**Aangeleverd fragment**.

□ □ □ □

26 456
Nieuwe regels omtrent het openbaar vervoer en besloten busvervoer (Wet personenvervoer 2000)

nr. 8
TWEEDE NOTA VAN WIJZIGING

Ontvangen 1 november 1999

Het voorstel van wet wordt als volgt gewijzigd:

A

Artikel 7 wordt als volgt gewijzigd:

1. In het tweede lid worden de woorden «het bestuursorgaan dat de vergunning heeft verleend» vervangen door: Onze Minister.

2. In het derde tot en met het vijfde lid wordt «het bestuursorgaan» telkens vervangen door: Onze Minister.

B

In artikel 14, derde lid, wordt na «in het eerste lid» ingevoegd: , de gevallen waarin Onze Minister een exploitant aanwijst,.

C

In de artikelen 20, eerste lid, en 21 wordt «artikel 2» vervangen door: artikel 1.

D

Artikel 24, tweede lid, komt te luiden:

2. Een concessie kan tevens betrekking hebben op het verrichten van openbaar vervoer van en naar het gebied, bedoeld in het eerste lid, indien dit is overeengekomen met de concessieverleners die het betreft.

E

Artikel 25 wordt als volgt gewijzigd:

1. Voor de tekst van artikel 25 wordt het cijfer «1» geplaatst.

2. Aan het artikel wordt een tweede lid toegevoegd luidende:

2. Het eerste lid is van overeenkomstige toepassing op een concessie als bedoeld in artikel 24, tweede lid.

F

In artikel 28, derde lid, wordt «kunnen regels worden gesteld» vervangen door: worden regels gesteld.

G

In artikel 31 wordt na «concessiehouder» ingevoegd: redelijkerwijs., en wordt «voorzover dit redelijkerwijs» vervangen door: voorzover dit.

H

Artikel 48, derde lid, komt te luiden:

3. Met een concessie die is verleend na een procedure van aanbesteding als bedoeld in het tweede lid, onderdelen a en b, wordt gelijkgesteld een concessie waarvan een kennisgeving tot de opdracht van aanbesteding van een concessie is gepubliceerd mits de in de kennisgeving vermelde ingangsdatum van de concessie is gelegen binnen een redelijke termijn na de datum van die kennisgeving.

I

Artikel 49 wordt als volgt gewijzigd:

1. In het tweede lid wordt «aan de hand van de omzet, behaald» vervangen door: aan de hand van de omzet die is behaald of is te verwachten.

2. De aanhef van het vierde lid komt als volgt te luiden:

4. Voor de berekening van de omzet, bedoeld in het tweede lid, worden de omzetten, voor zover deze zijn behaald of zijn te verwachten met het verrichten van openbaar vervoer op basis van concessies, opgeteld van:.

□ □ □ □

Gegevensfragmenten:
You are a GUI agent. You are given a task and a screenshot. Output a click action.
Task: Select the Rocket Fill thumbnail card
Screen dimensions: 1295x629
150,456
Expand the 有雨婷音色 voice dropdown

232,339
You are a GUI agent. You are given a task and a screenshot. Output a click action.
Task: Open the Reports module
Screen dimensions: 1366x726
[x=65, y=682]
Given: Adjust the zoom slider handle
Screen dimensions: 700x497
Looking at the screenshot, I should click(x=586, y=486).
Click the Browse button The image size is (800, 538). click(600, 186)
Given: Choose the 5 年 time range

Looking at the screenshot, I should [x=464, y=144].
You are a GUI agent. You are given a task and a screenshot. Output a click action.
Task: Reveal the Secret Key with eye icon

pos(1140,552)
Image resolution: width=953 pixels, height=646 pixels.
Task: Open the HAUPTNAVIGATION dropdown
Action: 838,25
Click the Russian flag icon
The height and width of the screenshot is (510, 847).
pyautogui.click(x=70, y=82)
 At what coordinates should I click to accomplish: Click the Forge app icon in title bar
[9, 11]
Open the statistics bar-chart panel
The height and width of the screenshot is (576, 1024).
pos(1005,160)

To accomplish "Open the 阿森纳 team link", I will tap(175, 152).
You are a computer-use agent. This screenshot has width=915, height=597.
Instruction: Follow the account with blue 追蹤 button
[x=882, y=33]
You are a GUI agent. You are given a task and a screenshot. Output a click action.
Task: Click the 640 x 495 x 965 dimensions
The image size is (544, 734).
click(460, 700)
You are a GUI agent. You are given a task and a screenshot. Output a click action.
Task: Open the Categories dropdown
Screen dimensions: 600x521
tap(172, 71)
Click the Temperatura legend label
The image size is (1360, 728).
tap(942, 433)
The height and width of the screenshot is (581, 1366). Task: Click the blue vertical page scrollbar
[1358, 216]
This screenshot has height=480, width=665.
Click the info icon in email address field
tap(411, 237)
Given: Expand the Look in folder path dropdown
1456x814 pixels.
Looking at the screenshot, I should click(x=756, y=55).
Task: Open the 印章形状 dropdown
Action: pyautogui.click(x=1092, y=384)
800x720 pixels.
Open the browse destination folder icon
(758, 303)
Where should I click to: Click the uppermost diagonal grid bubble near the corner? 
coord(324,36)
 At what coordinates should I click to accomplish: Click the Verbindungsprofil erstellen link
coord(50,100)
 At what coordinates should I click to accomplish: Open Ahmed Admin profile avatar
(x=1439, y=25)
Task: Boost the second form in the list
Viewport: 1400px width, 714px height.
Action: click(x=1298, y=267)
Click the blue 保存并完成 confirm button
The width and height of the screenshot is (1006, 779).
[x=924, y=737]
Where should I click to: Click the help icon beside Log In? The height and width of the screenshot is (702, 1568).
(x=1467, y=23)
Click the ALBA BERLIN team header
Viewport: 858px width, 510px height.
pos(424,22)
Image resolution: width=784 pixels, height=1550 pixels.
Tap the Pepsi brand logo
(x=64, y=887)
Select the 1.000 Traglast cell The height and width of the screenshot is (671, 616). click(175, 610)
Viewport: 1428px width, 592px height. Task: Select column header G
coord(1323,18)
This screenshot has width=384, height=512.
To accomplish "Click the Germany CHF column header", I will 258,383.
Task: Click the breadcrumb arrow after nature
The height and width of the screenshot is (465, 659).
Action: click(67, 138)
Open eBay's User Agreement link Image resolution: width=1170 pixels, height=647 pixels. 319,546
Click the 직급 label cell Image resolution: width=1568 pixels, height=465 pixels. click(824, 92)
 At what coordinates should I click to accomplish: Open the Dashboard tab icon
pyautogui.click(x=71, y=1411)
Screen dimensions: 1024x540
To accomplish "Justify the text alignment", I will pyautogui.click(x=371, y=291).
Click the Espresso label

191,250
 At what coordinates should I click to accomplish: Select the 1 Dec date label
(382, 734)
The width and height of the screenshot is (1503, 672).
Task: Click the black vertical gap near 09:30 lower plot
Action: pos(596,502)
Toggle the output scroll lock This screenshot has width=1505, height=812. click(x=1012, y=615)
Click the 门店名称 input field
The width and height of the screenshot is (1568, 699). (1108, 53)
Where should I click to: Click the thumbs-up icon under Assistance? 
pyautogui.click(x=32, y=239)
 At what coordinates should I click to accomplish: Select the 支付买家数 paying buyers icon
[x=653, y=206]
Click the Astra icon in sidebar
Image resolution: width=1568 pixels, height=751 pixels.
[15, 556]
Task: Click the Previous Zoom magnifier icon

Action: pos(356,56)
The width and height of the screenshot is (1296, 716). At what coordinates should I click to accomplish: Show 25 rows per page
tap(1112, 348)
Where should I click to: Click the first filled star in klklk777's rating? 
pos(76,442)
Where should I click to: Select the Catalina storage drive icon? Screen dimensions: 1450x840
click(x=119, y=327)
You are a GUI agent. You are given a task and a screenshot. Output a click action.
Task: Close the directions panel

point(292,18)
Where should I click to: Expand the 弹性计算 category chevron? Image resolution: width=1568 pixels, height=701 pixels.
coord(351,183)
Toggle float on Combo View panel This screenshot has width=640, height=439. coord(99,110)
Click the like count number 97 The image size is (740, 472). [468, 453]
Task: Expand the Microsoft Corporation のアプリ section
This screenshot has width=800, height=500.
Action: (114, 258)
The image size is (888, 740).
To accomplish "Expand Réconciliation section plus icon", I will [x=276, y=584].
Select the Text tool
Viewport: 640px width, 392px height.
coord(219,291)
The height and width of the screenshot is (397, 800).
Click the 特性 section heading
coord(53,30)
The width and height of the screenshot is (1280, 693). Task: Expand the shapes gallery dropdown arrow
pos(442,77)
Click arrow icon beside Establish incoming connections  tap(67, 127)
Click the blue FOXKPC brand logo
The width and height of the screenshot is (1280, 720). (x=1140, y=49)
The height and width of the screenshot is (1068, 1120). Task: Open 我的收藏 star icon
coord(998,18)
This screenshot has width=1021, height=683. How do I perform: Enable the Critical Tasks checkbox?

□ □ □ □

**Opdrachten**.
A. Op welke datum is de tweede nota van wijziging over de Wet personenvervoer 2000 ontvangen?
B. Zet de tekst van de tweede nota van wijziging over de Wet personenvervoer 2000 voort, na de laatste zin die getoond wordt.
De lijst speelt hierbij geen enkele rol.

**Antwoorden per opdracht**.
A. Op 1 november 1999.

B.
J

Artikel 58 wordt als volgt gewijzigd:

1. In het eerste lid wordt na «van toepassing op» ingevoegd: concessies die zijn verleend aan.

2. Na het tweede lid wordt een lid toegevoegd, luidende:

3. Onder gemeentelijk vervoerbedrijf wordt tevens verstaan de rechtsopvolger van de in het tweede lid bedoelde vervoerder voorzover het betreft een concessie verleend aan deze rechtsopvolger voor het verrichten van openbaar vervoer dat op 1 januari 1999 door die vervoerder werd verricht.

K

Artikel 75, onderdeel a, komt te luiden:

a. het gebruik van openbaar vervoer in het jaar waarop de bijdrage betrekking heeft, is gewijzigd;.

L

In artikel 84 vervalt de zinsnede «met betrekking tot het vervoer van personen».

M

Na artikel 97 wordt een nieuw artikel 97a ingevoegd, luidende:

Artikel 97a

De voordracht voor een eerste vaststelling van een algemene maatregel van bestuur op grond van deze wet wordt niet eerder gedaan dan vier weken nadat het ontwerp daarvoor aan beide kamers der Staten-Generaal is overgelegd.

N

Aan artikel 98 wordt een derde lid toegevoegd, luidende:

3. De concessieverleners en de concessiehouders verstrekken ten behoeve van de verslagen, bedoeld in het eerste en tweede lid, desgevraagd de informatie die Onze Minister nodig acht.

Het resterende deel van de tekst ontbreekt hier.